A brief review of the relationship between federal and local authorities with respect to the enforcement of immigration law is helpful to place into context the adoption of SO40. While improper entry into the United States is a misdemeanor (8 U.S.C. § 1325(a)), an alien illegally in the country may also be subjected to removal proceedings before an immigration judge (8 U.S.C. § 1229a). Only the former constitutes a criminal proceeding.

The federal government has the exclusive authority to enforce the civil provisions of federal immigration law relating to issues such as admission, exclusion and deportation of aliens. (Gates v. Superior Court, supra, 193 Cal.App.3d at pp. 214 215.) As such, Congress is prohibited by the Tenth Amendment from passing laws requiring states to administer civil immigration law. (City of New York v. United States (2d Cir. 1999) 179 F.3d 29, 33-35.)
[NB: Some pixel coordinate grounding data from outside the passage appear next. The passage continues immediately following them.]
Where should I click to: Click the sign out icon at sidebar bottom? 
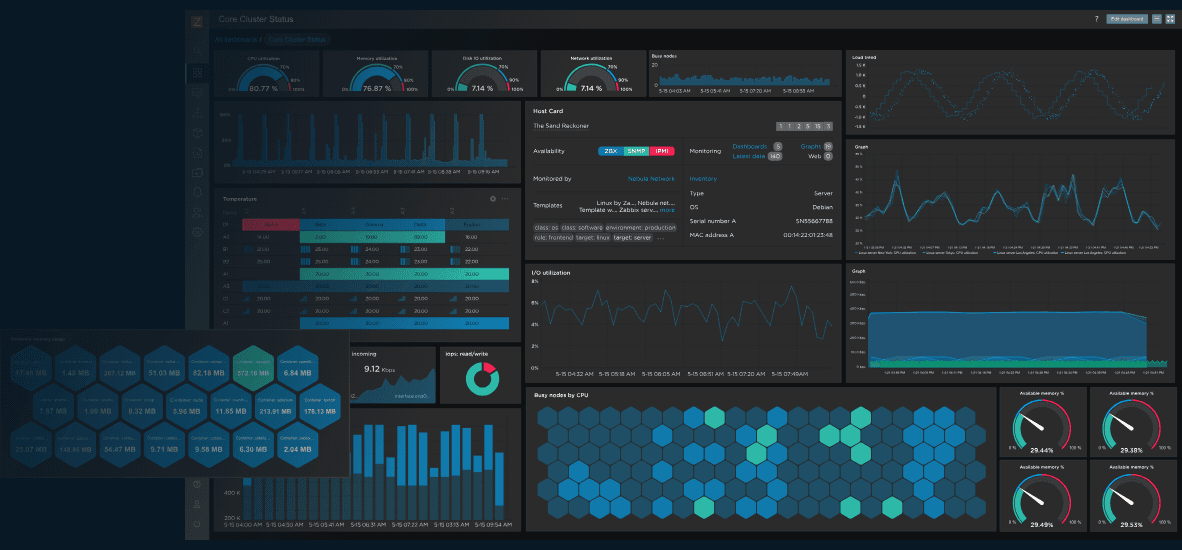pyautogui.click(x=197, y=524)
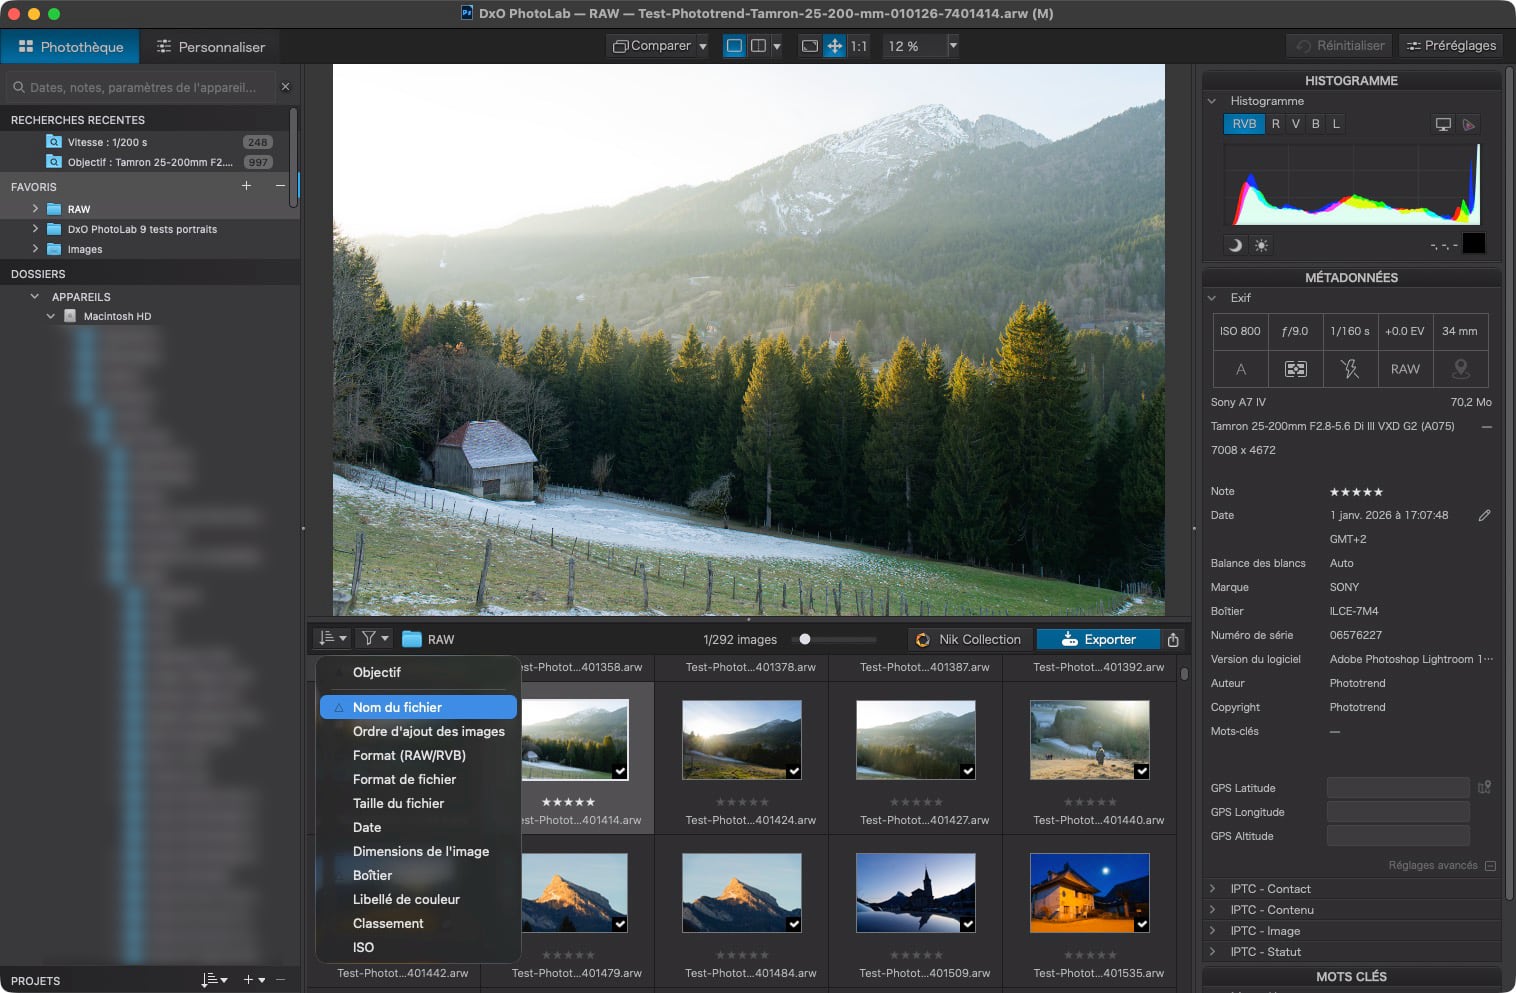
Task: Show highlight clipping with sun icon
Action: click(1261, 245)
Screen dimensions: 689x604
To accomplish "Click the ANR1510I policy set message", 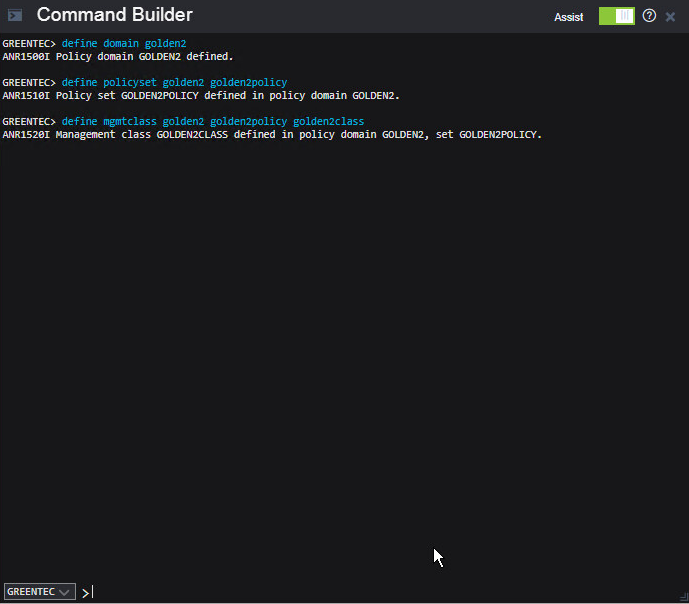I will [x=200, y=96].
Under federal law, matters of immigration are handled by the Office of Immigration and Customs Enforcement (ICE), a branch of the Department of Homeland Security. (Fonseca v. Fong (2008) 167 Cal.App.4th 922, 927.) Authorized ICE officers have powers to enforce federal immigration laws which exceed the powers of state law enforcement officers. Under 8 U.S.C. § 1357(g), the Attorney General of the United States may enter into a written agreement with a State or political subdivision pursuant to which State or local officers may carry out the function of immigration officers, but this requires a voluntary agreement, and the local officer would be subject to the supervision of the Attorney General when performing the functions of an ICE officer. (8 U.S.C. § 1357(g)(3).) Similarly, the Attorney General may authorize local law enforcement officers to perform as ICE officers when a mass influx of aliens requires an immediate response; even then, the Attorney General must act “with the consent of the head of the department, agency, or establishment under whose jurisdiction the individual is serving.” (8 U.S.C. § 1103, subd. (a)(10).)
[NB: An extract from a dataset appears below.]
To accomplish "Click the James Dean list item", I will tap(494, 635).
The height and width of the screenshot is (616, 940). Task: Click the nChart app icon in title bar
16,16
While the Tenth Amendment shields state and local governments from the federal government requiring them to administer federal civil immigration law, local police are not precluded from enforcing federal criminal statutes. (Gates v. Superior Court, supra, 193 Cal.App.3d at p. 215.) Thus, in theory, local police could arrest for misdemeanor improper entry into the United States. However, in California, a police officer may arrest for a misdemeanor only when that offense is committed in the officer’s presence. (Pen. Code, § 836, subd. (a).) As the misdemeanor offense of improper entry into the United States is complete upon the improper entry itself, no California police officer can arrest for misdemeanor illegal entry once the alien has reached a place of repose. (Gates v. Superior Court, supra, 193 Cal.App.3d at pp. 215 216.) As it is extremely unlikely that an LAPD officer would make contact with an illegal alien during the course of that individual’s illegal entry into the United States, LAPD officers generally cannot arrest aliens for illegal entry into the United States.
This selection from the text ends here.